Reanimal – Le vrai Little Nightmares III

TEST – Little Nightmares III est bien sorti, mais ce n’est pas Tarsier Studios qui l’a développé. Eux ont préféré livrer Reanimal, et c’est tout simplement meilleur que LN3. On pourrait même défendre l’idée qu’il a le potentiel de dépasser les deux premiers épisodes. Sombre, poisseux, captivant – un jeu d’horreur qui te prend par la main et ne te lâche pas.

 

Beaucoup de choses changent par rapport à Little Nightmares, mais l’essentiel reste intact: cette sensation d’inconfort permanent, mêlée à une curiosité maladive qui te pousse à avancer.

 

 

Une descente en enfer à deux

 

Deux frère et sœur arrivent sur une île en bateau, et l’histoire se dévoile au fil de la progression – en prenant vraiment sens vers la fin. L’univers est terrifiant, mais une différence saute aux yeux: les personnages parlent un peu. C’est surprenant venant de Tarsier, souvent plus fort quand il laisse l’environnement raconter à sa place.

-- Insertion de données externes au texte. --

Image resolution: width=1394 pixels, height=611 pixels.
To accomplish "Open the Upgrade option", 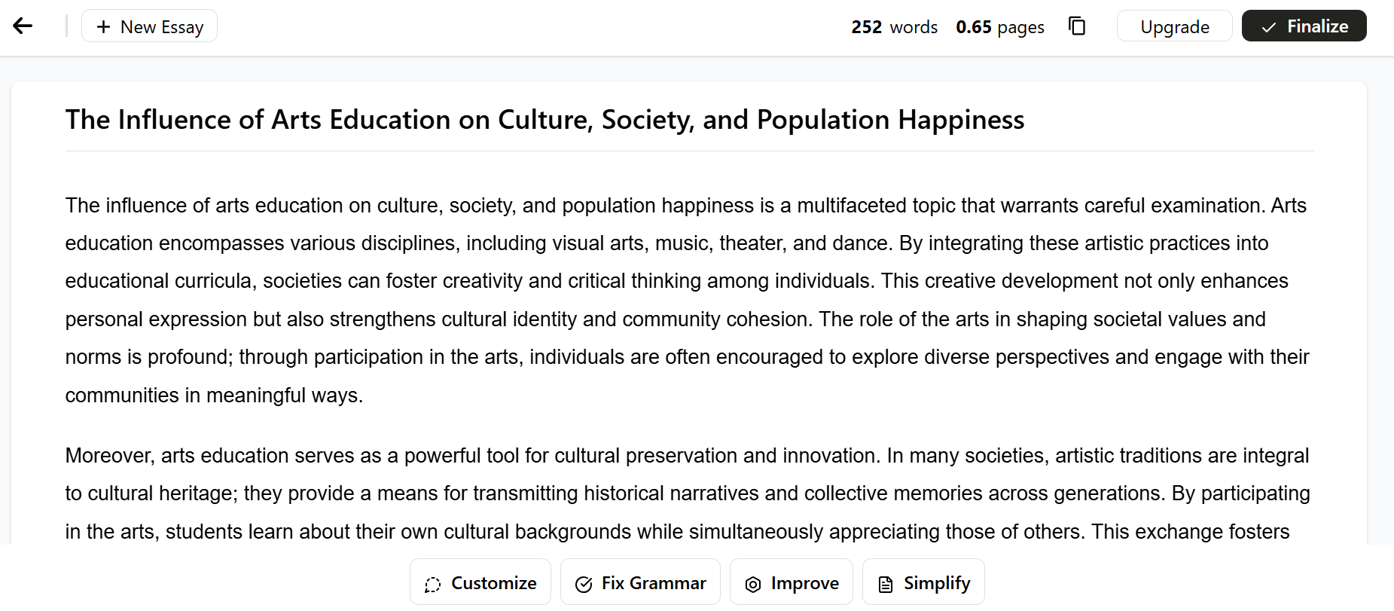I will [1175, 26].
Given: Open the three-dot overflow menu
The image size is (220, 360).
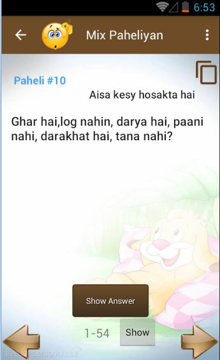Looking at the screenshot, I should pyautogui.click(x=207, y=35).
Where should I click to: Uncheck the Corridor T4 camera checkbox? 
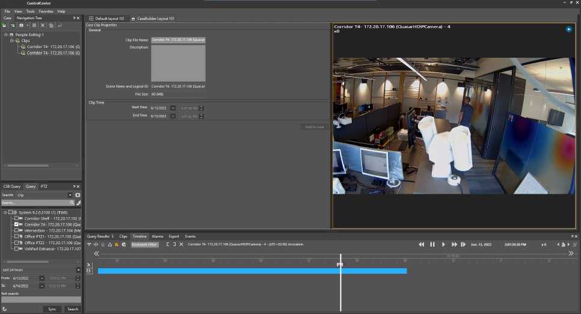[x=17, y=224]
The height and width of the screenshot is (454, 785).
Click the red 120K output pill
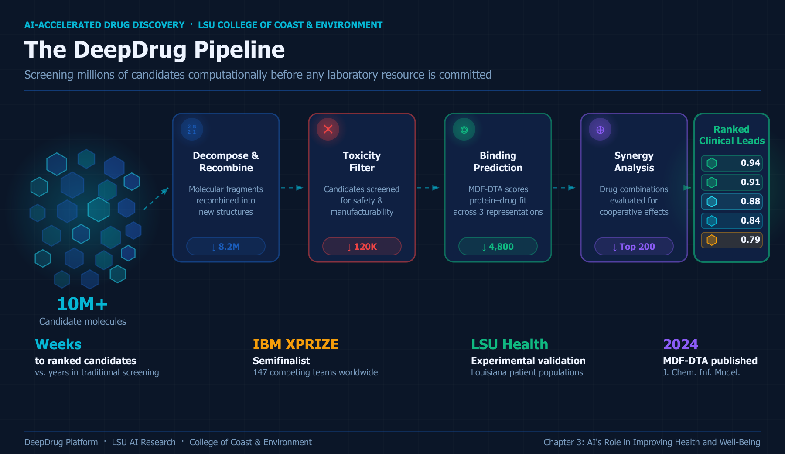click(x=362, y=246)
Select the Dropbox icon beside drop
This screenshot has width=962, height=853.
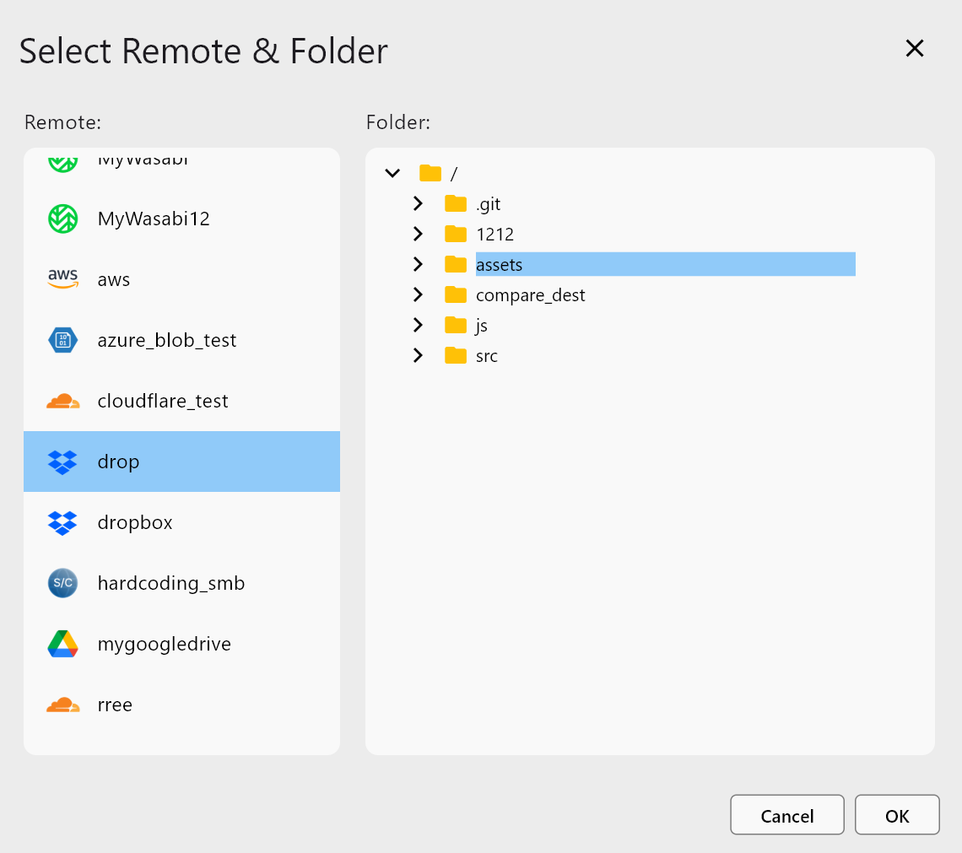63,461
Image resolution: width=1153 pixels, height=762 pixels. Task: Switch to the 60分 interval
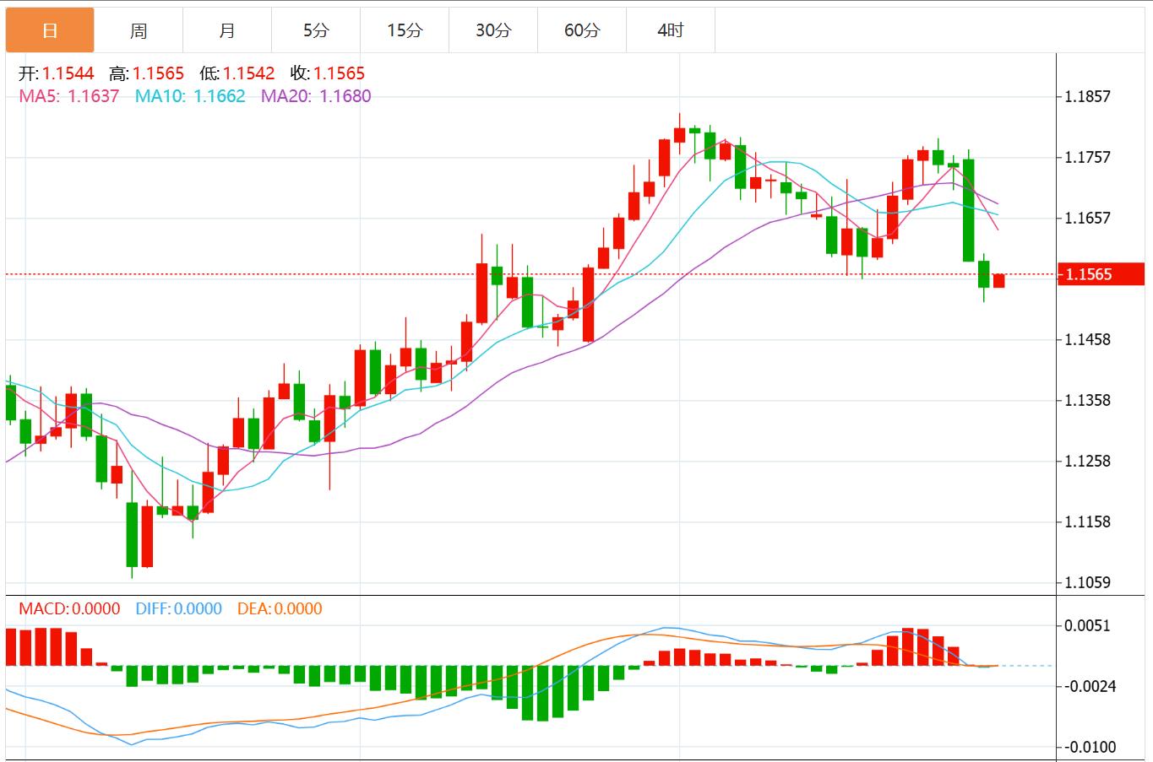[x=582, y=29]
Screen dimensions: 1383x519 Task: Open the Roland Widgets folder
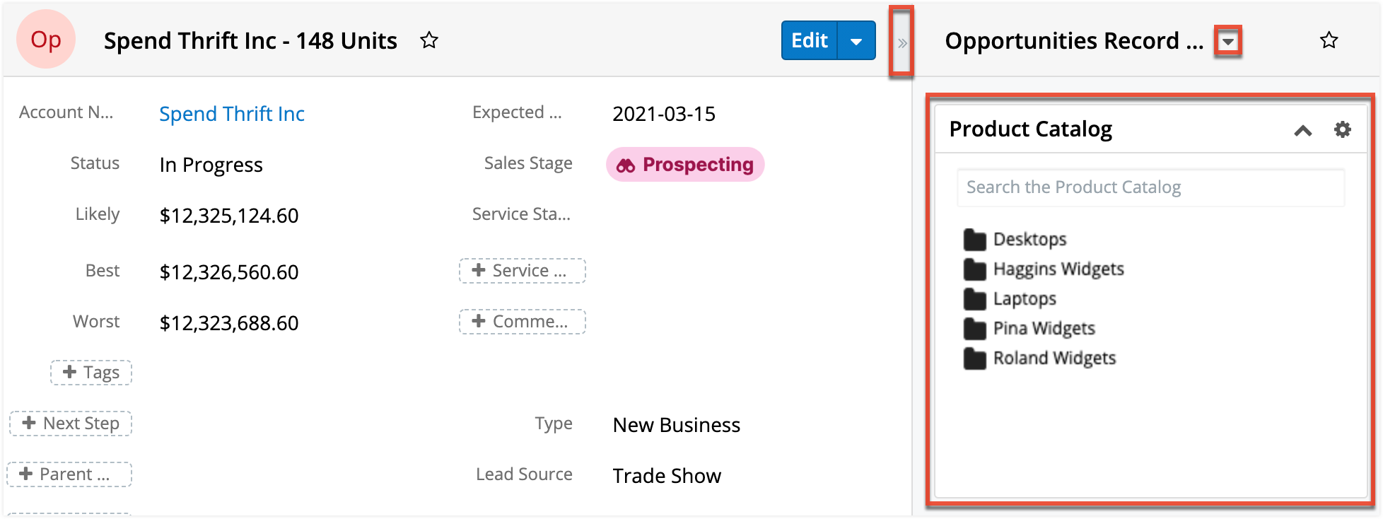(x=1056, y=358)
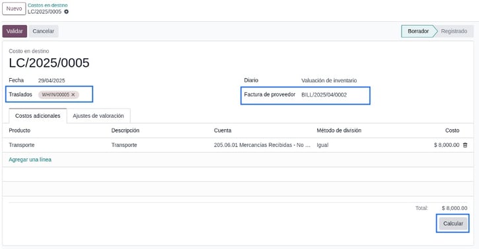Click the Calcular button
This screenshot has width=479, height=249.
453,224
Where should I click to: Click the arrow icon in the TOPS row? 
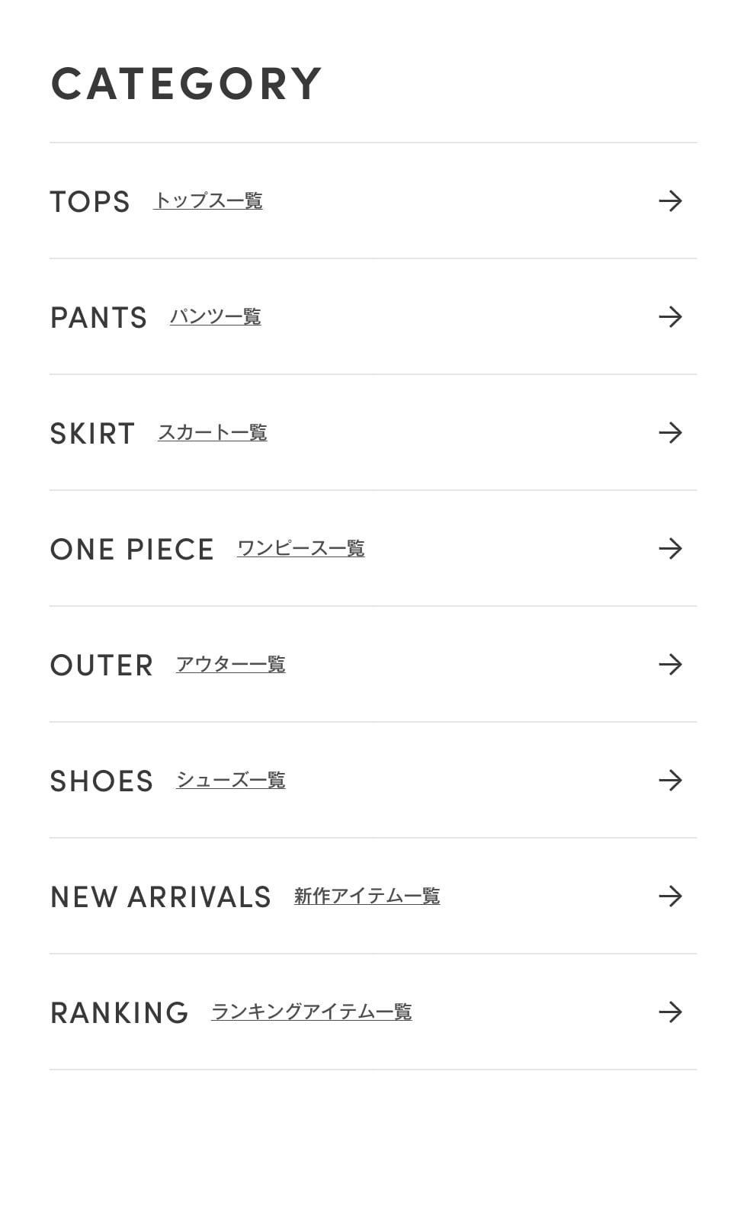tap(670, 201)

On apprend ce qui s’est passé avant l’arrivée, et l’objectif est clair: retrouver des amis disparus, tandis que des créatures étranges tentent de les éliminer. Par moments, la tension retombe juste assez pour mettre la relation fraternelle au premier plan. La sœur paraît plus fragile, mais son aide devient décisive en solo. En coop, tout se transforme en véritable travail d’équipe, et certaines séquences changent de saveur dès qu’un second joueur est là.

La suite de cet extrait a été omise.